# cut my throat..need help!!



## profinish (Oct 7, 2005)

As I said before I rarely do drywall other than patch work here and there.I recently took on a job a referal from some one I have done work for in the past I orinally qouted .65 cents asf to hang and finish however im not real fast so I qouted a flat labor rate..The problem is that this is a add on that the home owner is running hisself and ofcourse is very unorganized has cost me time and money and has sliped extras in on me thinking he would be fair I did them now trying to get paid for them and hes crawfishing any suggestions??I havnt finished the job and am not sure im going too..Thanks for your help


----------



## housedocs (Jan 10, 2005)

Tell me you have an "extras" clause in your proposal/contract and I'll tell you all is fine. Learned my lesson on this long ago and added a clause to my proposals that basically says, we'd be happy to perform any additional work that may come up during the course of the project, be it from unseen damage, (i.e. termite damage) or an add-on by the client, be advised it will be charge at time & materials at usual rates at $XX.00 per manhour.

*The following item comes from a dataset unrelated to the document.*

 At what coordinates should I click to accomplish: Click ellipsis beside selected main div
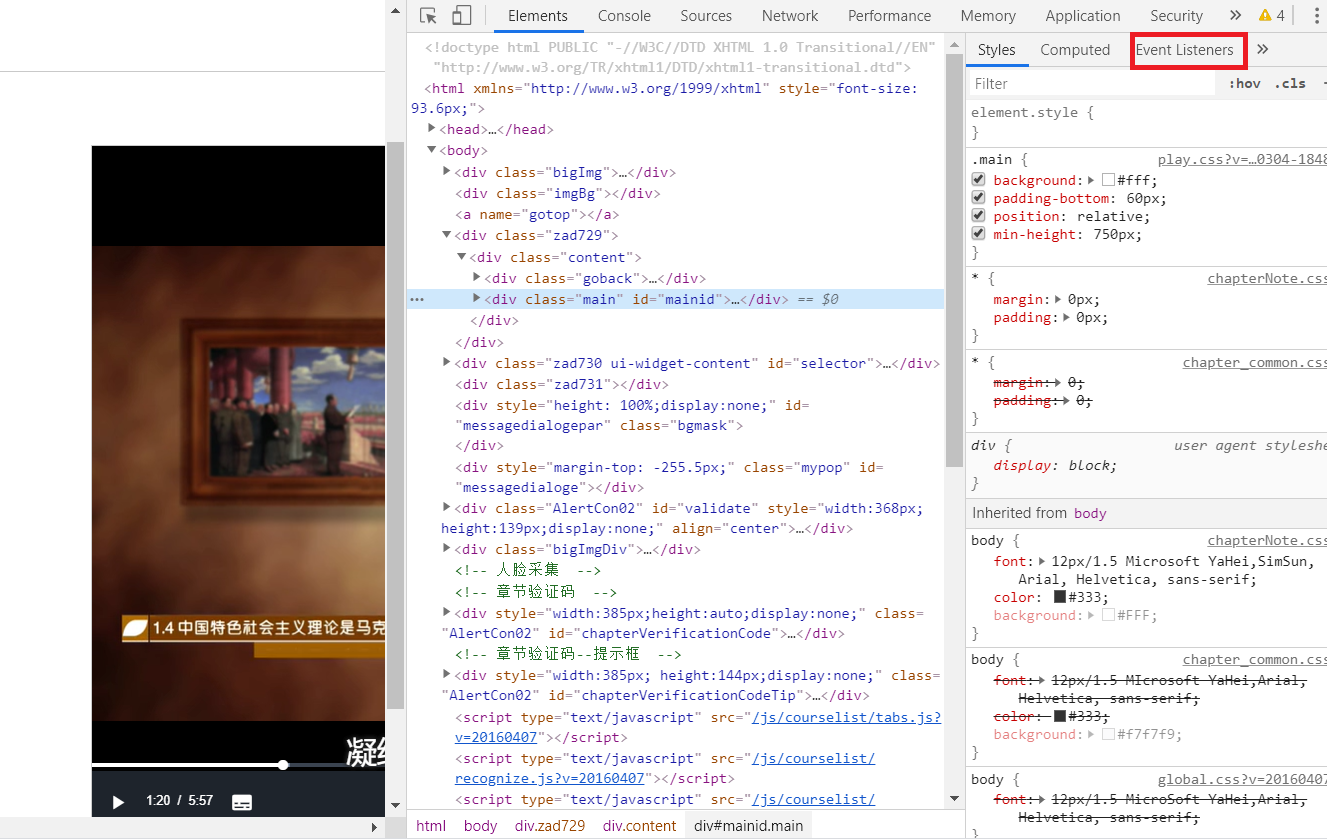417,299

Otherwise, best bet is to just make up an invoice immediately with charges for all work done, list each item and the cost and time and present it to the homeowner. If he crawlfishes then, just say fine here's the bill for what I agreed to do, I need my check by the time I finish packing up my tools. 

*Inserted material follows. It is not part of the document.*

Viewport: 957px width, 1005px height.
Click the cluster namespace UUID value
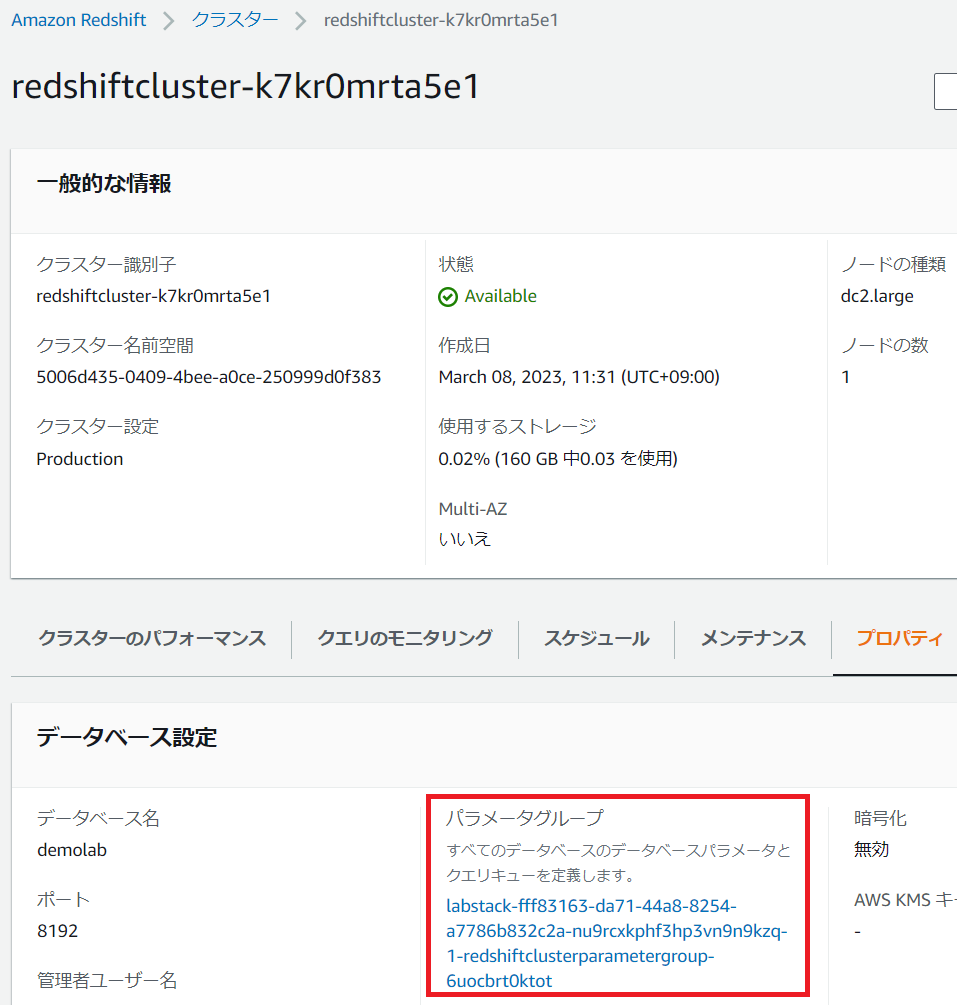(208, 377)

Some clients I do written change orders for but alot of times I just give them a verbal price and add it to my invoice at the end of the job. But always get an agreement on $$ before the work is done.


----------



## profinish (Oct 7, 2005)

*good advice*

The problem is This is the father of a lady I have painted for for years we only had a verbal I know better but here I am do I just take the loss or is there a better way to aproach it?


----------



## Mike Finley (Apr 28, 2004)

HInd site is 20/20.

The only thing you have going for you now is the power to walk away. It's going to be based on how willing you are to walk away and how willing the customer is to let you or not.

Stop all work and get the payments in order, let him know that he needs to resolve it and get you squared away to your satisfaction. Let him know that the only course of action he has is to clear the books with you or you are done. Hopefully he wants you to finish the job so you have some power over him at this point.


----------



## Mike Finley (Apr 28, 2004)

Oh oh, after I posted I saw your last post. Well now it gets even more complicated, now you have to weigh the future value of jobs from this lady into the equation.

God ,how simple this all would have been if you just did your work with everything in writing.


----------



## Grumpy (Oct 8, 2003)

Well there is not much that can be done now about past actions other than to learn from them. I highly suggest having the customer sign a change order, but I will be honest I do not always. BUT what I ALWAYS do is at least verbally inform the customer that there will be additional charges. It's the hard thing to doo but it is right for you and the customer.

Like Mike said , you have the power to walk away and cut your losses. Now you have to make a business decisions. At your current point will you lose more walking away now or will you lose more completing the job and being paid the original agreement with the extras being free? I'd go for the lesser of the two evils... which ever would lose me less money... Translation which every way I'd make more money. Obviously like Mike said, you have to weigh all values including potential lost jobs from the original customer.

There are ways to handle lost work from the original customer. Perhaps give them a phone call. "Mrs Original Customer, I want to thank you for referring me to your friend. I always appreciate referrals. However I want to tell you that things are not going as smoothly on this job as they have when I work for you. (Insert general ass kissing comments here)"


----------



## GMW (Apr 27, 2005)

I just went through the same thing with a family member. No written contract( first mistake, I won't make again) and the job got out of hand. He wan't happy with the work and kept adding to the list. I ended up cutting my losses and walking away. I figured it would get worse between us and didn't want to ruin a relationship, and I have other jobs to do that are paying more. Like Grumpy said, it's a business decision you have to make. Good luck and let us know what happens.


----------



## Mike Finley (Apr 28, 2004)

This hits home because I just went through a bit of this yesterday, with my same customer I wrote about who sent my granite installer away because he thought he was selling magazines.

They had numerous change orders on this job and this job spanned almost 2 months from start to finish with only about 20 actual man hours on the job itself.

But presenting the final invoice which was actually a last progressive payment once again the customer got loopy. He had confused himself into thinking he had to make an issue of some charges.

To make a long story short I simply pulled out all the paperwork, we sat down at the kitchen table and we went over it, I went over each change order and document one at a time not going on to the next until he would acknowledge the document was correct and he understood it, at the end it was just a matter of adding them up and then asking him if he had any other questions, which of course by then he couldn't have and he wrote the check.

I left that job thankful it was over and thankful I never did anything with out a signed change order.


----------